Any other information on results incl. tables

Table 1: Mean Values for Growth for Each Replicate Flask

Nominal Conc. (mg/L)	Day 1	Day 2	Day 3	Day 4	Day 5
0 (control)	21840	67615	371400	918800	2009333
	20007	72099	298333	895733	2274933
	25927	72099	285867	946133	2540933
	23733	67691	285400	822200	2178533
	24933	72960	318267	894800	2236533
	21647	80231	357933	779467	2109200
15.8	40787	89072	306067	826400	2254533
	37320	88971	284000	855200	2099467
	29927	96596	285800	910933	2052667
31.5	26627	79065	274067	839733	2154933
	25007	80180	247000	855600	1870267
	29953	144957	327400	1161200	2693467
63	39100	60749	433000	1076533	3102400
	30133	75721	308800	749733	2152933
	32993	89908	293000	809333	2113333
126	53640	50971	336333	784400	1899600
	45373	50236	283067	720400	1955200
	40393	75164	330267	789200	2306667
252	0	0	43067	604000	1543333
	0	0	5067	669467	1546400
	0	0	0	788133	1701200
504	61613	95481	24867	120933	583467
	48553	0*	0	94133	457867
	73807	60065	146467	216667	511600

* All negative numbers in the data were reset to zero for statistical purposes

Table 2: Results Based on Growth Rate

Time point	Results	EC10 (mg/L)	EC50 (mg/L)	EC90 (mg/L)	NOEC (mg/L)
24 hours	Total cell count (cells/mL)	0	0	0	126
	95% CL	(0.0 - 745.1)	(0.0 - 616.4)	(0.0 - 529.1)
48 hours	Total cell count (cells/mL)	82	316	1089	126
	95% CL	(3.2 - 2085.7)	(11.3 - 8820.3)	(29.9 - ∞)
72 hours	Total cell count (cells/mL)	53	259	458	126
	95% CL	(0.0 - 326.1)	(0.0 - 534.8)	(163.9 - 751.1)
96 hours	Total cell count (cells/mL)	101	346	573	126
	95% CL	(0.0 - 265.2)	(175.6 - 515.8)	(385.8 - 760.3)
120 hours	Total cell count (cells/mL)	103	364	606	126
	95% CL	(0.0 - 284.3)	(175.4 - 552.7)	(395.8 - 815.8)

Applicant's summary and conclusion

Validity criteria fulfilled:

yes

Conclusions:

Under the conditions of this study, the 72 and 120 hour EC50 values (and their 95 % confidence intervals) for algal growth were 259 (0.0 - 534.8) and 364 (175.4 - 552.7) mg/L, respectively, and for percent inhibition were 310 (5.1 - ∞) and 140 (18.1 - 1080.3) mg/L, respectively.
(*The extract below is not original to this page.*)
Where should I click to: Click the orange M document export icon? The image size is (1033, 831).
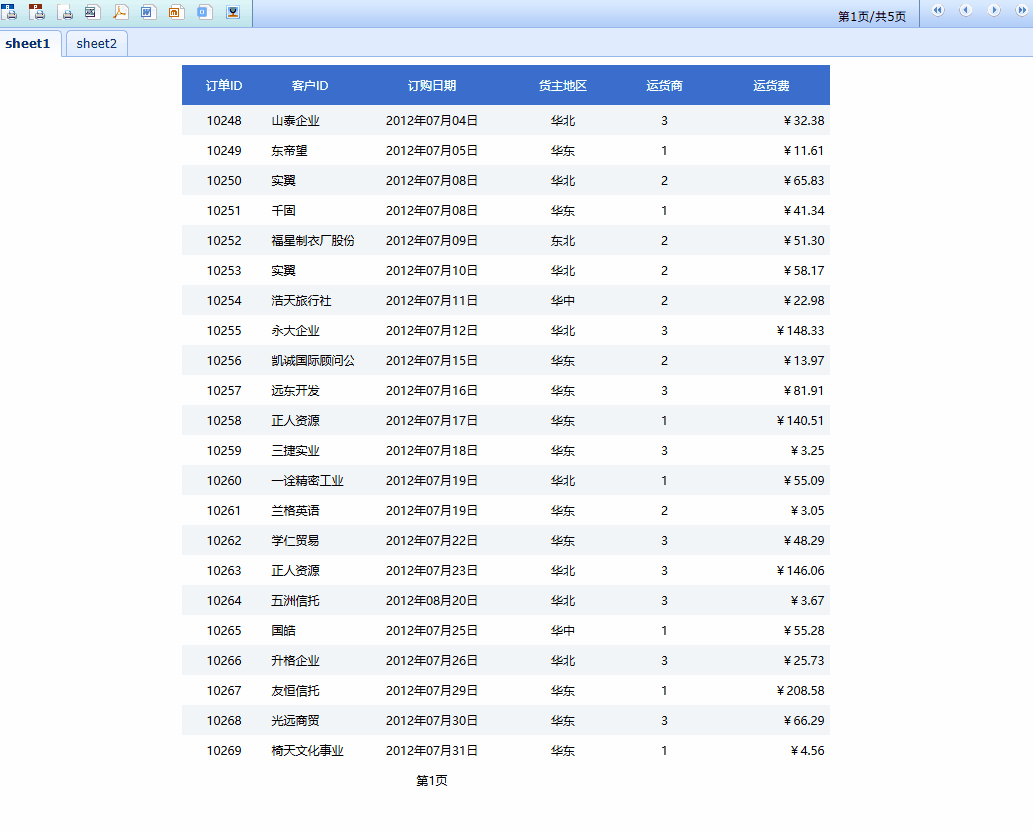tap(177, 12)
The 120 hour NOEC for algal growth was 126 mg/L.

Executive summary:

The toxicity of the test material to aquatic algae was investigated in a study which was conducted under GLP conditions and in accordance with the standardised guidelines OECD 201 and 40 CFR Part 797 Subpart B.

During the study, the freshwater green alga Selenastrum capricornutum Printz was exposed to the test material, at nominal concentrations of 0 (control), 15.75, 31.5, 63, 126, 252 and 504 mg/L, for 5 days. The EC50 values, together with the NOEC, were based on nominal concentrations.

Under the conditions of this study, the 72 and 120 hour EC50 values (and their 95 % confidence intervals) for algal growth were 259 (0.0 - 534.8) and 364 (175.4 - 552.7) mg/L, respectively, and for percent inhibition were 310 (5.1 - ∞) and 140 (18.1 - 1080.3) mg/L, respectively. The 120 hour NOEC for algal growth was 126 mg/L. Results are based on nominal test concentrations.